Myopia, also known as near-sightedness, is one of the most common vision problems to affect school-aged children. In fact, studies estimate that as many as 9% of children aged 5-17 are currently affected, and this is expected to rise over the coming decade.
People who have myopia are able to see nearby objects, like a book or smartphone screen, easily and without needing glasses or contact lenses. However, the further away from an object is from their eyes, the blurrier it becomes. These people need to use prescription lenses to be able to see clearly at distance.

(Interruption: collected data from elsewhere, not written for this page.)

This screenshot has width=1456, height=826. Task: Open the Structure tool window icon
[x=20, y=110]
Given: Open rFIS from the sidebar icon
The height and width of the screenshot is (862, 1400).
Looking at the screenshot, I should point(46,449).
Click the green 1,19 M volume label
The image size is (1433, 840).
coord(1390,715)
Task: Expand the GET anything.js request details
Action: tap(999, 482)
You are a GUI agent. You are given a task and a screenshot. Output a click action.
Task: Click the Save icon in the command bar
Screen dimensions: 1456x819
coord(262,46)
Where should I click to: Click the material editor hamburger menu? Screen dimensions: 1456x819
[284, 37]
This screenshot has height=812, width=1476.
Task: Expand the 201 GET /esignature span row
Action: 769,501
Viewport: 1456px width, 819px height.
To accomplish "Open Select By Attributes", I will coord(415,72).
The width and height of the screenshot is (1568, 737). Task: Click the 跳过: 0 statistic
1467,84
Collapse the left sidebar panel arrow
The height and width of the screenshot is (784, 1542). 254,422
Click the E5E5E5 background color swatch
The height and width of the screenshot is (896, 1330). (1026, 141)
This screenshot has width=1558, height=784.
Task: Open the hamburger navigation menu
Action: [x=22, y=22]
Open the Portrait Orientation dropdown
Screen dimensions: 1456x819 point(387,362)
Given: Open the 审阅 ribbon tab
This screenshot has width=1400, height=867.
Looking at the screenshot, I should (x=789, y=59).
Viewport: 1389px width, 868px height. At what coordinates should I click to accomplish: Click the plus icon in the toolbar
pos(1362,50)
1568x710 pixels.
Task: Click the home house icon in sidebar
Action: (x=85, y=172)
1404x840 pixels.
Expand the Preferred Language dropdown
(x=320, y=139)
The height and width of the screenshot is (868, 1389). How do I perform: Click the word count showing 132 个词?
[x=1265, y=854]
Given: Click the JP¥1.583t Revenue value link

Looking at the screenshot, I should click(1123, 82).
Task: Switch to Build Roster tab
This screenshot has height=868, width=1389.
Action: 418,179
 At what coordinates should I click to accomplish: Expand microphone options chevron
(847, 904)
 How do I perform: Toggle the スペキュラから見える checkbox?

The last year has raised concerns about the level and progression of myopia in school-aged children. Screen use and a lack of natural daylight are two factors that are thought to strongly influence the development and progression of myopia. While the number of children with the condition was already expected to rise over the coming years, there are some experts that believe that the events of the last year may have exacerbated that even further. Not only has quarantine meant that we’ve all been forced to spend much more time at home and inside than normal, countless children have been learning online rather than going to school, meaning that on top of their usual leisure screen time, they are also doing many hours of digital learning. It is the combination of this additional screen use and time spent out of natural daylight that could have an impact on the progression of myopia in children already identified with the condition, as well as creating an influx of new cases.
Myopia is a naturally progressive condition and unfortunately, a number of complications have been linked to high levels of myopia. The earlier myopia begins, the more time it has to progress, and therefore the more likely the patient is to experience high myopia in the future. Adults today with high myopia usually started becoming near-sighted when they were young children, with their vision worsening year after year.
Some of the complications that are associated with high myopia include:
A condition characterized by high pressure inside the eyes damages the optic nerve and leads to irreversible vision loss if not treated quickly.
Cataracts occur when the natural lens of the eye begins to cloud over, which is a result of changes in the proteins found within it. The effect is like looking through frosted glass. The only long-term treatment for cataracts is to remove the frosted lens and replace it with an artificial alternative.
High myopia is a clear risk factor for retinal detachment. This is where the part of the eye called the retina comes away from surrounding structures and is something that can cause permanent and total vision loss.
Fortunately, there are now options that can be used to control and even halt the progression of myopia in school-aged children. These include:
Low dose atropine eye drops: Which are believed to stop the eye from lengthening too much as the child grows, reducing the progression of myopia.
Peripheral defocus contact lenses: These contact lenses have multiple areas of focus that are similar to looking at a dartboard, with central vision the clearest and the outer portions of the lens in progressively less focus. Blurring peripheral vision is thought to slow the growth of the eye and limit the progression of myopia.
Orthokeratology: These are also contact lenses, but these are worn while the child sleeps. These bespoke contact lenses have special properties which reshape the cornea while the patient is asleep, and this could help to slow down myopia progression. Orthokeratology, also known as Ortho-K, has the added benefit of supporting the eyes in retaining their new shape for some hours after waking, meaning that the patient can see clearly without using glasses or contact lenses for some time during the day. The more consistently the Ortho-K lenses are worn overnight, the longer the eyes will be able to retain their new shape and your child see clearly without prescription lenses.